The coefficient of determination, commonly denoted as R2, is a statistical measure used to assess the goodness of fit of a linear regression model. It provides insight into the proportion of the variance in the dependent variable that is explained by the independent variables included in the model. In other words, it quantifies how well the independent variables account for the variability in the dependent variable.
The R2 value ranges from 0 to 1, with the following interpretations:
- R2=0: The model explains none of the variability in the dependent variable. It's essentially the same as predicting the mean of the dependent variable for all observations.
- R2=1: The model explains 100% of the variability in the dependent variable, and the predicted values match the observed values perfectly.
However, a high R2 value doesn't necessarily mean that the model is a good fit. It's possible for a model to have a high R2 value and still have issues like multicollinearity, overfitting, or omitted variables.
One limitation of R2 is that it tends to increase as you add more independent variables to the model, even if those variables are not truly meaningful predictors.

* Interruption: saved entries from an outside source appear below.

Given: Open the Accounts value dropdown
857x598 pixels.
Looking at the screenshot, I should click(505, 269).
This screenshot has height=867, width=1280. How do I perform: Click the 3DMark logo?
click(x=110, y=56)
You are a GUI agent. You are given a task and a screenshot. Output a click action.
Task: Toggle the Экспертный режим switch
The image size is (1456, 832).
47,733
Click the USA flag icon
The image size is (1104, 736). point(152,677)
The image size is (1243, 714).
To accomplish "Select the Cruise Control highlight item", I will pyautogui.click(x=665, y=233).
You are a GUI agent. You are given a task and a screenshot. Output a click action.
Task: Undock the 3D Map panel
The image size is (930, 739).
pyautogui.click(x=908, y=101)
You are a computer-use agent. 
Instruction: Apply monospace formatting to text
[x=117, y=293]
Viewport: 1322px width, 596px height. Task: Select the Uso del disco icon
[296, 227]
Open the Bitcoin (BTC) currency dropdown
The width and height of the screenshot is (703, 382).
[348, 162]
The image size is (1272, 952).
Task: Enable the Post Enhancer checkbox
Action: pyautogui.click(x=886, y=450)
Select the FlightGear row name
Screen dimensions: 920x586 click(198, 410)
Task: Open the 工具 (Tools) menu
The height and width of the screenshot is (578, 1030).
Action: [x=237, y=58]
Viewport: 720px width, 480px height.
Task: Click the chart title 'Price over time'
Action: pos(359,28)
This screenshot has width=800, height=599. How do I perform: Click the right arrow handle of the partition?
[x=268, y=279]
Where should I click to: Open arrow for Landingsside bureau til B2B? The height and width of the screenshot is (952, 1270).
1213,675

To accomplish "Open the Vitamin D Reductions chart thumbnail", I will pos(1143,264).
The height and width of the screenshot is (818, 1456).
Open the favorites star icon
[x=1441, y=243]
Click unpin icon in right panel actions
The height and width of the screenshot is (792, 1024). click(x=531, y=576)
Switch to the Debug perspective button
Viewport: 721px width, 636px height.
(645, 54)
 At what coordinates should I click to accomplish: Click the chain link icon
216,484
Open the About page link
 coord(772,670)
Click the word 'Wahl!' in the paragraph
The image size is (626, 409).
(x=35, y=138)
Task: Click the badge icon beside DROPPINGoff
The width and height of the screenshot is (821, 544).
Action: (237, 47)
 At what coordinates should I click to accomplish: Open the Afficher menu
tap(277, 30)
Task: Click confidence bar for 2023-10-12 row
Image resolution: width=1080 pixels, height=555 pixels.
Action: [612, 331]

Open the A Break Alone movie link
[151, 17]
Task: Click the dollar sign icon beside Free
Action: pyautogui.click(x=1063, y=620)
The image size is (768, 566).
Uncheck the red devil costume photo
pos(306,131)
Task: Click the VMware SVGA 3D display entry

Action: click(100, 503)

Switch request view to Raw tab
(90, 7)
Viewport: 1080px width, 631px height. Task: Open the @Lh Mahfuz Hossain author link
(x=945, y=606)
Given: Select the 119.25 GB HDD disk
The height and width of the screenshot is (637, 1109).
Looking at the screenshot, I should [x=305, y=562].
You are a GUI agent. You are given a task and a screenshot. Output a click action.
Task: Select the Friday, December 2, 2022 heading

This is why adjusted R2 is often used, which penalizes the addition of unnecessary variables.
The adjusted R2 accounts for the number of independent variables in the model and provides a more accurate measure of how well the model's variables explain the variance in the dependent variable.
In summary, R2 is a useful metric for assessing the overall fit of a linear regression model, but it should be used in conjunction with other evaluation techniques to ensure that the model is both accurate and reliable.